--- What you have to do ---
Continue the article below about Steve Annear finishing the Detroit Free Press Marathon on one leg and two crutches, starting right after its last sentence.

--- Document text ---
◆ ◆ ◆ ◆

Steve Annear finished dead last in the Detroit Free Press Marathon last October, and he’s downright proud of it.

“Eight hours and 47 minutes,” Annear, the managing director of the Kirk Gibson Foundation
for Parkinson’s, says. “Had about 5 miles to go when the organizers came out in their car and told anybody still on the course they were shutting the course and we had to get on the sidewalk.”

Annear’s finish was exceptional because he ran the race on one leg and two crutches. He lost his left leg through amputation at age 11 due to circulatory problems when he lived in Australia. This was his first — and he says his only — marathon.

“Luckily, they hadn’t yet taken the finish line apart,” he says.

In finishing the 26.2-mile course, Annear, now 62, raised more than $100,000 from pledges for the foundation. Although Annear doesn’t have the disease, he is the managing director of Gibson’s foundation and empathetic to those facing health challenges.

“I was really thrilled to get through it,” Annear says of the international race, which starts and ends in Detroit and passes through Canada. “It’s such an incredible event. Going over the Ambassador Bridge and the sun is coming up and all the people around — all passing me at that point — it was just an amazing experience. It was awesome.”

Gibson says Annear, who is a business consultant, has been a necessary component to the foundation, which recently moved to new offices in Birmingham, hiring more staff and planning bigger things beyond its annual fundraising golf event.

◆ ◆ ◆ ◆

--- Given data ---
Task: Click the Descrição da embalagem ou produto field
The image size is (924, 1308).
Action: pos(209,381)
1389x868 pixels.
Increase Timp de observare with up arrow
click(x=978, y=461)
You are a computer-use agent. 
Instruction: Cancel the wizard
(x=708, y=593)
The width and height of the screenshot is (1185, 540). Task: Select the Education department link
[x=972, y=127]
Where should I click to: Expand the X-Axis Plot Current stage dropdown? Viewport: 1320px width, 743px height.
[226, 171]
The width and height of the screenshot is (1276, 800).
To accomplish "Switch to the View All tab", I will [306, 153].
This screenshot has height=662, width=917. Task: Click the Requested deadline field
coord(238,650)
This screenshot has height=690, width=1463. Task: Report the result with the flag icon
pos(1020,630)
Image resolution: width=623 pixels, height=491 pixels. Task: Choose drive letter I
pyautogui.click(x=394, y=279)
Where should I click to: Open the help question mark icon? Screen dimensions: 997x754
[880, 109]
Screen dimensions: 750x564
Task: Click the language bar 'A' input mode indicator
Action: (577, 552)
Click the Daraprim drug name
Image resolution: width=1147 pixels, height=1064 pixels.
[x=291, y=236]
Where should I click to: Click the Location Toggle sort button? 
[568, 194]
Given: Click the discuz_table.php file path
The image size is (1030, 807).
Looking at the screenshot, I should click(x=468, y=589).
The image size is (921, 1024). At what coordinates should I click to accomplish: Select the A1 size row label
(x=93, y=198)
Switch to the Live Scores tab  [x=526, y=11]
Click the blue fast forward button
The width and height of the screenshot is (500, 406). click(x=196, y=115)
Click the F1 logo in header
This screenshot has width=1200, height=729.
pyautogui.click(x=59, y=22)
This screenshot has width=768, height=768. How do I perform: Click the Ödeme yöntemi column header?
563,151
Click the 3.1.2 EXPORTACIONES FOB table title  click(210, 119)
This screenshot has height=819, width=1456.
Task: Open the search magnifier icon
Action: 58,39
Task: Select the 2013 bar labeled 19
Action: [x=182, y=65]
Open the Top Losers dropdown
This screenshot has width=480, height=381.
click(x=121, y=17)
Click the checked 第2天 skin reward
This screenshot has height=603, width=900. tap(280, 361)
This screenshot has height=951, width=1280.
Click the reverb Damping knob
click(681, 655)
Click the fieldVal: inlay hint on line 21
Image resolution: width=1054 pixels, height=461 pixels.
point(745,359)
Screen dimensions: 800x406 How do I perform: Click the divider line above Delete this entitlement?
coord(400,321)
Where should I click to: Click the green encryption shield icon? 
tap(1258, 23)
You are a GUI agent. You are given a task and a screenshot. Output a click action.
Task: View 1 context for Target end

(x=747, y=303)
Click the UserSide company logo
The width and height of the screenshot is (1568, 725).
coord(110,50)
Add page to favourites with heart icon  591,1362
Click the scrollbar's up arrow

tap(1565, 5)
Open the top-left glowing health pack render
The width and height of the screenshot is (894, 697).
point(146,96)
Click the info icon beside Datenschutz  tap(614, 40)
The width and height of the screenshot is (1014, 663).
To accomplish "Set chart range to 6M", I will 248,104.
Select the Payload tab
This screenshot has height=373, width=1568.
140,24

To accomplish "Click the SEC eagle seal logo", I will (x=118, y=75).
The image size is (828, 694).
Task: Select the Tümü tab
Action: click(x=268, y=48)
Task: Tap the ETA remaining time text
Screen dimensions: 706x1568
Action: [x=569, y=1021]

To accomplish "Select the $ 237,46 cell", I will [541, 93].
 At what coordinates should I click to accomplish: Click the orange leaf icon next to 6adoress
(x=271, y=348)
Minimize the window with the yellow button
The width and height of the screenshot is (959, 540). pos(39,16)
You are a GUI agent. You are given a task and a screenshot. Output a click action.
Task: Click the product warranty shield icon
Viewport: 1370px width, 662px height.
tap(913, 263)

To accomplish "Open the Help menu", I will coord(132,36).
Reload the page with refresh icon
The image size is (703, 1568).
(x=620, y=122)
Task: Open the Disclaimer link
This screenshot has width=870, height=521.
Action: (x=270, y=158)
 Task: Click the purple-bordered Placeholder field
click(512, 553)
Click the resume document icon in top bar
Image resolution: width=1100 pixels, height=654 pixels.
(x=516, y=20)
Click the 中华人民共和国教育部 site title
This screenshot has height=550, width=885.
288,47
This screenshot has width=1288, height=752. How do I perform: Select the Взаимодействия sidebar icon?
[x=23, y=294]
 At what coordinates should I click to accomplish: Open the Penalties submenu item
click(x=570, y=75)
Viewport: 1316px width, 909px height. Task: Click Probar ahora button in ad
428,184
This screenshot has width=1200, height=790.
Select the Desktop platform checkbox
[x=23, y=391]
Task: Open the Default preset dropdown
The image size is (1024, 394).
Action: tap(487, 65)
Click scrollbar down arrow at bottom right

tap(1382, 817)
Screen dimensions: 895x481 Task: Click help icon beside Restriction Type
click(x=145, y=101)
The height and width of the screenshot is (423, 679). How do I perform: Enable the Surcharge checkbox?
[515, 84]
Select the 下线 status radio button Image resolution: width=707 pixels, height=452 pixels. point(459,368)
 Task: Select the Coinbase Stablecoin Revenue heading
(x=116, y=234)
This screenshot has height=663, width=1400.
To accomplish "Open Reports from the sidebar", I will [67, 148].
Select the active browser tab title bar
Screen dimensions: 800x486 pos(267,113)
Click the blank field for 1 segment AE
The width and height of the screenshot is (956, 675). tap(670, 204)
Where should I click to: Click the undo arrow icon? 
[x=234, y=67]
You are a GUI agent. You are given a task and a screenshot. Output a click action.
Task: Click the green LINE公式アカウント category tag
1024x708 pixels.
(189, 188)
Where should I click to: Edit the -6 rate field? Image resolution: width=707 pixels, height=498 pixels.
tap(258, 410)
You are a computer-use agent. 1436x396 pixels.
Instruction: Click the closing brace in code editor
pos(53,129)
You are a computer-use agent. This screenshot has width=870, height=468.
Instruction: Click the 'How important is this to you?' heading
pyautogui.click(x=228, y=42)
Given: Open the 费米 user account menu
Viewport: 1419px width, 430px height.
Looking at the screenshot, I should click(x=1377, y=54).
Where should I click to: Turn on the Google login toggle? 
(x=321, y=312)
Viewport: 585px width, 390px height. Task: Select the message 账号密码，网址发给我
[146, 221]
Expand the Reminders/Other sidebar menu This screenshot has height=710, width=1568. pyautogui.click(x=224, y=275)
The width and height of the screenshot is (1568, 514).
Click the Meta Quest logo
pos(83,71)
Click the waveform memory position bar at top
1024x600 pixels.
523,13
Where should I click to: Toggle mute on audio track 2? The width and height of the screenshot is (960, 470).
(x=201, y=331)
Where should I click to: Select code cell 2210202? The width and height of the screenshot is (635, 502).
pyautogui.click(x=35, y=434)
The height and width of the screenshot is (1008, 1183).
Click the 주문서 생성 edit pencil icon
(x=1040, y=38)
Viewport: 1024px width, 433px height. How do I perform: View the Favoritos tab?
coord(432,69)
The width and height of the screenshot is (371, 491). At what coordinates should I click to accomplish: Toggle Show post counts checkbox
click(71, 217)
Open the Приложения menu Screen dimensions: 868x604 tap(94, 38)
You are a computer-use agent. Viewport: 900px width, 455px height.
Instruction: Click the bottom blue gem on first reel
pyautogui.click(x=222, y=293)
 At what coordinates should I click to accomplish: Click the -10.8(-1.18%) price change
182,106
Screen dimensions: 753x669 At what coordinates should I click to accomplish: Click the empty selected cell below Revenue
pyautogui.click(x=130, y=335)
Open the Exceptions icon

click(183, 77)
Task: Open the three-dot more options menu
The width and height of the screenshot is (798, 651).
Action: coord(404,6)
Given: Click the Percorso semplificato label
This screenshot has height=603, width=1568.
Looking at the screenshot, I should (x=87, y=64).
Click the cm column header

◆ ◆ ◆ ◆

--- Solved exercise ---
“Just because I hit a baseball doesn’t maybe mean that I know how to run a foundation at the level he’s doing,” Gibson says of Annear. “Maybe, also, you slip a little bit, when you have what I have. You lean on people. Steve is like a blessing.”

Annear says he sees Gibson “as a hero in the way he is handling his fight with Parkinson’s and the way he is living his life. When things go against you, it’s easy to withdraw. He’s fighting that battle and helping others fight it. They talk to him and are inspired by him. He is just so generous. I admire the hell out of him.”

Annear says the foundation’s expansion involves two main areas: providing exercise and activity-based programs for patients, and helping their families deal with challenges that come from Parkinson’s. Doing that, he says, means individual advice.

“Parkinson’s is different for every person,” he says. “There’s no cookie-cutter road map.” Getting Parkinson’s can be “like losing a limb. You end up defining a new normal. And you can really maximize your quality of life.”